> _Source_:

A survey by BT Global Services suggests that consumers have yet to be sold on the security of mobile banking and alternative payments services.

Despite being around for several years now, mobile banking still has yet to earn the kind of trust that consumers put in online banking and ATM’s, new research from BT Global Services, an IT consulting and outsourcing firm, suggests. The firm released the results of a recent global survey of 1,000 consumers today, and the findings show that consumers still trust ATM’s, self-service kiosks and online banking far more than they trust mobile banking services. Among the U.S. consumers questioned in the survey only 13% said that they would trust mobile banking more than they would these other technologies, although that percentage was higher than in some European countries like Germany (5%) and Britain (10%).

[See Related: What's Next For Mobile Banking?]

“Banks must be careful not to lose sight of the need for human contact in either the branch or via a local call center agent. Our research shows that these continue to be customers’ most trusted and preferred channels,” Tom Regent, BT Global Service’s president of global banking and financial markets, said in a statement the company released concerning the survey results.

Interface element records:
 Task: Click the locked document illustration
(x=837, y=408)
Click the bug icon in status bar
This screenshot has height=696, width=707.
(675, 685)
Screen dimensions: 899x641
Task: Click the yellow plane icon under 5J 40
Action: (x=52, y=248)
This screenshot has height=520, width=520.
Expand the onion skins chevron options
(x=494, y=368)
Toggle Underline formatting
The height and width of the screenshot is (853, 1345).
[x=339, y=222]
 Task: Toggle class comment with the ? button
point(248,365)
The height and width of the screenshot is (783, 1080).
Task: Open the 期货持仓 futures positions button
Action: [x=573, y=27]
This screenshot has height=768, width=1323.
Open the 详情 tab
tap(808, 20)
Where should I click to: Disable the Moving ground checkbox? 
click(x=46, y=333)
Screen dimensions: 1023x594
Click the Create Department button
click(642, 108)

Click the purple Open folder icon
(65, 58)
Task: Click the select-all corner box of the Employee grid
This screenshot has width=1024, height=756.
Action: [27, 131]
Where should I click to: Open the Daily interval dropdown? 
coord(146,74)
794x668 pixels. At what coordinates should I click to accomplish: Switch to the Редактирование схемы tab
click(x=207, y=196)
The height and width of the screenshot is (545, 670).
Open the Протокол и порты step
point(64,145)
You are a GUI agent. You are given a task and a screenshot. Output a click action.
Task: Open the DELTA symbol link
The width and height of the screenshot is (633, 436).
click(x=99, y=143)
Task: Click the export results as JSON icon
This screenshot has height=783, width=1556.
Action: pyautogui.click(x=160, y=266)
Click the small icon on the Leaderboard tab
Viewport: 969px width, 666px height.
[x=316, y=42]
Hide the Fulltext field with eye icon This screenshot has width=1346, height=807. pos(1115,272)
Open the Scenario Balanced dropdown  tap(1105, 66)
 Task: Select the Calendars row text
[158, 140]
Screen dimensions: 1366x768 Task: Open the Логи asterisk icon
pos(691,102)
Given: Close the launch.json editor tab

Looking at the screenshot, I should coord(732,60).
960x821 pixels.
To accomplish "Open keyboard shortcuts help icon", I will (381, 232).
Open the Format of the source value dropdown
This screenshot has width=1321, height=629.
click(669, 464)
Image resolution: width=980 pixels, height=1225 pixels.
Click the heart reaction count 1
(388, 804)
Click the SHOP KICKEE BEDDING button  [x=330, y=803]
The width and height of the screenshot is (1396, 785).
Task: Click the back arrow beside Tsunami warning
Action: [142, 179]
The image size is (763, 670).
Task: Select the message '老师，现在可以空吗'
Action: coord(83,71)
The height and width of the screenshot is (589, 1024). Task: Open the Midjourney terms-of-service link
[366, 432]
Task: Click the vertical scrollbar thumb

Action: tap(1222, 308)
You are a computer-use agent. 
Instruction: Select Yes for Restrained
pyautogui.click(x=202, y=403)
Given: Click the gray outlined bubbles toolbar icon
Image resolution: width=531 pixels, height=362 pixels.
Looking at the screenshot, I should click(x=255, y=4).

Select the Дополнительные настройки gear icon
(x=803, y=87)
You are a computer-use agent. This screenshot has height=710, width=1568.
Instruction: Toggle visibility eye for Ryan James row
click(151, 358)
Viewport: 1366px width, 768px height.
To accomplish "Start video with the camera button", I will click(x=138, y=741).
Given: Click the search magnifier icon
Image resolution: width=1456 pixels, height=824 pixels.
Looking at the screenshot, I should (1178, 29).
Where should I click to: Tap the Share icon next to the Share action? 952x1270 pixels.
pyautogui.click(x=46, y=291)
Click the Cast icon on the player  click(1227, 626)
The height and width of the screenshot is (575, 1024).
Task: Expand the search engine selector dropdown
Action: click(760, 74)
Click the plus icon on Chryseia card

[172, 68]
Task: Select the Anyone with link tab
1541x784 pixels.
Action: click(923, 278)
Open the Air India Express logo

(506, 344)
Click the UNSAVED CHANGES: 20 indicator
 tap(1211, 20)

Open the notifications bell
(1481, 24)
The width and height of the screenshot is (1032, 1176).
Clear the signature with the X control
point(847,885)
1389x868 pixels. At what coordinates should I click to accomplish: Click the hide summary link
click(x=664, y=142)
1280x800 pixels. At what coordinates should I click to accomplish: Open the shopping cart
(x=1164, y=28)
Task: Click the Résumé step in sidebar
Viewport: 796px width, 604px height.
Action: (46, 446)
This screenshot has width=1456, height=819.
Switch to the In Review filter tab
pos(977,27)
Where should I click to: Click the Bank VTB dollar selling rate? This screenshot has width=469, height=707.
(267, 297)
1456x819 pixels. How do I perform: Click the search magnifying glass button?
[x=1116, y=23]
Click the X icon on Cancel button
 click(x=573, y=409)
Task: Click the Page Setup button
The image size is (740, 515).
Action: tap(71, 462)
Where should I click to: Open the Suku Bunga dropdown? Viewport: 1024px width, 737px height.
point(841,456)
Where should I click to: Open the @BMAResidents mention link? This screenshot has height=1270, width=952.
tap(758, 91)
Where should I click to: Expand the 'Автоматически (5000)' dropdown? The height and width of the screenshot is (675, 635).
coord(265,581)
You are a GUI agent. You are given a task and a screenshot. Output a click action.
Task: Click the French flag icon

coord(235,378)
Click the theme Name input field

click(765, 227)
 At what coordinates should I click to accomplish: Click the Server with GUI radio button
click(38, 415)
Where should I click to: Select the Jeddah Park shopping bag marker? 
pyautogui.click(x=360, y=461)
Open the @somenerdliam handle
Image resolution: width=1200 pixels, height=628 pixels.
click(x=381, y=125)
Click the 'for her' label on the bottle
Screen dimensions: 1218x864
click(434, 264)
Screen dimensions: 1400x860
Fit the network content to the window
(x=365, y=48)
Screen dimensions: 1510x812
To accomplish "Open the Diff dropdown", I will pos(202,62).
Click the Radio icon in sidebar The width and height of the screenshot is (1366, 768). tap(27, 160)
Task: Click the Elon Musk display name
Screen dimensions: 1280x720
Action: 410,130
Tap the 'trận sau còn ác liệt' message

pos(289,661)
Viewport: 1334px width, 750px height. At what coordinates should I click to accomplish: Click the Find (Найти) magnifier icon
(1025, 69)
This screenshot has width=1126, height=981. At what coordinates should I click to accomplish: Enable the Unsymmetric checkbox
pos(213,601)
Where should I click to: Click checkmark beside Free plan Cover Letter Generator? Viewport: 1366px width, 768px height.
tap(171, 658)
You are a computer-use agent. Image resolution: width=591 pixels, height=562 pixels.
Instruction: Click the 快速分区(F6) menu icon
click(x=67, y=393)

> _Goal A_: According to the mobile banking passage, how many consumers took part in the BT Global Services survey?
> _Goal B_: List each country named in the mobile banking passage with its percentage of consumers who said they would trust mobile banking more than the other technologies.

> _Task result A_: 1,000 consumers

> _Task result B_: U.S. (13%), Germany (5%), Britain (10%)